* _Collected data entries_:
== == ==
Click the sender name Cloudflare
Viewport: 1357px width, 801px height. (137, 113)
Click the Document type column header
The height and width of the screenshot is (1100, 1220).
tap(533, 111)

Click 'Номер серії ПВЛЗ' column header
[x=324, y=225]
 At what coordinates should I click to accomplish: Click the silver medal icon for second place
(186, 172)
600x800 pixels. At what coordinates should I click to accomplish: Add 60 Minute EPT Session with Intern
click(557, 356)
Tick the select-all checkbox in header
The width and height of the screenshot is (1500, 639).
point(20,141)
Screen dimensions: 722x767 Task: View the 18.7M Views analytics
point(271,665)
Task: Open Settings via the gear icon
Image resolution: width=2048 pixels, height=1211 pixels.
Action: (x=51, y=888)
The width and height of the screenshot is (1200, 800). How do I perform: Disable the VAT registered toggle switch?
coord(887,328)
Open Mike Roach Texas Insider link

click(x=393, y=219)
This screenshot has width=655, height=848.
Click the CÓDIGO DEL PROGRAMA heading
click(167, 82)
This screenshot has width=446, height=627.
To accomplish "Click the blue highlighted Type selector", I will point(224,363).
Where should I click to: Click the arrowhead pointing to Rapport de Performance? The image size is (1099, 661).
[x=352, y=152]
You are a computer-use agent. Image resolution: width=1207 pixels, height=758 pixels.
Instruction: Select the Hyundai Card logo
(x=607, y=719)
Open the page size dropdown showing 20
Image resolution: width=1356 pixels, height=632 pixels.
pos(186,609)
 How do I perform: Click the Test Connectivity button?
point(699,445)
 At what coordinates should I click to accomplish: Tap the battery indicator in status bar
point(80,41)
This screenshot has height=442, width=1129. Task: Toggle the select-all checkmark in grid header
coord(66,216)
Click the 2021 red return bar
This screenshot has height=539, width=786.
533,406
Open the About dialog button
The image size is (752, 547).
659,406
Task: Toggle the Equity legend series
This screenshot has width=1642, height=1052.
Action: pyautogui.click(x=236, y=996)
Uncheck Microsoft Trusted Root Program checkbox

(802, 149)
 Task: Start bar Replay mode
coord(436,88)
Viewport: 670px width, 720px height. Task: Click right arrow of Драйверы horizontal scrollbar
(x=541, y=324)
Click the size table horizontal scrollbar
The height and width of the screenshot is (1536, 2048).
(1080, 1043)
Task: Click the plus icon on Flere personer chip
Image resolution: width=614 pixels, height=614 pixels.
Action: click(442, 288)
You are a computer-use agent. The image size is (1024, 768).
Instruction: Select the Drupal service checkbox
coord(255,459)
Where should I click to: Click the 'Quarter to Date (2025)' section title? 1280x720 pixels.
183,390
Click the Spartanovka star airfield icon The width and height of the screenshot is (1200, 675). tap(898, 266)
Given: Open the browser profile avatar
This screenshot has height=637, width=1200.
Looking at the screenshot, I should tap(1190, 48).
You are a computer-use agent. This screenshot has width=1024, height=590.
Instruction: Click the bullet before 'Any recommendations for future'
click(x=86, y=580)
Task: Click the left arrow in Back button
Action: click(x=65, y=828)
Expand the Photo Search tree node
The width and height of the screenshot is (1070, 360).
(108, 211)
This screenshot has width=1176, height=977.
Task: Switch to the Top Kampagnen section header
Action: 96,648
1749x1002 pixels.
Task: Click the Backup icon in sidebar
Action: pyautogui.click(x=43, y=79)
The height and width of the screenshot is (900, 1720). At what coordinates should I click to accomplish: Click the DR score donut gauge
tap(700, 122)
== == ==
* _Work to be completed_: Would you repeat all of the entries exactly?

* _Result of the exercise_:
Click the sender name Cloudflare
Viewport: 1357px width, 801px height. (137, 113)
Click the Document type column header
The height and width of the screenshot is (1100, 1220).
tap(533, 111)

Click 'Номер серії ПВЛЗ' column header
[x=324, y=225]
 At what coordinates should I click to accomplish: Click the silver medal icon for second place
(186, 172)
600x800 pixels. At what coordinates should I click to accomplish: Add 60 Minute EPT Session with Intern
click(557, 356)
Tick the select-all checkbox in header
The width and height of the screenshot is (1500, 639).
point(20,141)
Screen dimensions: 722x767 Task: View the 18.7M Views analytics
point(271,665)
Task: Open Settings via the gear icon
Image resolution: width=2048 pixels, height=1211 pixels.
Action: (x=51, y=888)
The width and height of the screenshot is (1200, 800). How do I perform: Disable the VAT registered toggle switch?
coord(887,328)
Open Mike Roach Texas Insider link

click(x=393, y=219)
This screenshot has width=655, height=848.
Click the CÓDIGO DEL PROGRAMA heading
click(167, 82)
This screenshot has width=446, height=627.
To accomplish "Click the blue highlighted Type selector", I will point(224,363).
Where should I click to: Click the arrowhead pointing to Rapport de Performance? The image size is (1099, 661).
[x=352, y=152]
You are a computer-use agent. Image resolution: width=1207 pixels, height=758 pixels.
Instruction: Select the Hyundai Card logo
(x=607, y=719)
Open the page size dropdown showing 20
Image resolution: width=1356 pixels, height=632 pixels.
pos(186,609)
 How do I perform: Click the Test Connectivity button?
point(699,445)
 At what coordinates should I click to accomplish: Tap the battery indicator in status bar
point(80,41)
This screenshot has height=442, width=1129. Task: Toggle the select-all checkmark in grid header
coord(66,216)
Click the 2021 red return bar
This screenshot has height=539, width=786.
533,406
Open the About dialog button
The image size is (752, 547).
659,406
Task: Toggle the Equity legend series
This screenshot has width=1642, height=1052.
Action: pyautogui.click(x=236, y=996)
Uncheck Microsoft Trusted Root Program checkbox

(802, 149)
 Task: Start bar Replay mode
coord(436,88)
Viewport: 670px width, 720px height. Task: Click right arrow of Драйверы horizontal scrollbar
(x=541, y=324)
Click the size table horizontal scrollbar
The height and width of the screenshot is (1536, 2048).
(1080, 1043)
Task: Click the plus icon on Flere personer chip
Image resolution: width=614 pixels, height=614 pixels.
Action: click(442, 288)
You are a computer-use agent. The image size is (1024, 768).
Instruction: Select the Drupal service checkbox
coord(255,459)
Where should I click to: Click the 'Quarter to Date (2025)' section title? 1280x720 pixels.
183,390
Click the Spartanovka star airfield icon The width and height of the screenshot is (1200, 675). tap(898, 266)
Given: Open the browser profile avatar
This screenshot has height=637, width=1200.
Looking at the screenshot, I should tap(1190, 48).
You are a computer-use agent. This screenshot has width=1024, height=590.
Instruction: Click the bullet before 'Any recommendations for future'
click(x=86, y=580)
Task: Click the left arrow in Back button
Action: click(x=65, y=828)
Expand the Photo Search tree node
The width and height of the screenshot is (1070, 360).
(108, 211)
This screenshot has width=1176, height=977.
Task: Switch to the Top Kampagnen section header
Action: 96,648
1749x1002 pixels.
Task: Click the Backup icon in sidebar
Action: pyautogui.click(x=43, y=79)
The height and width of the screenshot is (900, 1720). At what coordinates should I click to accomplish: Click the DR score donut gauge
tap(700, 122)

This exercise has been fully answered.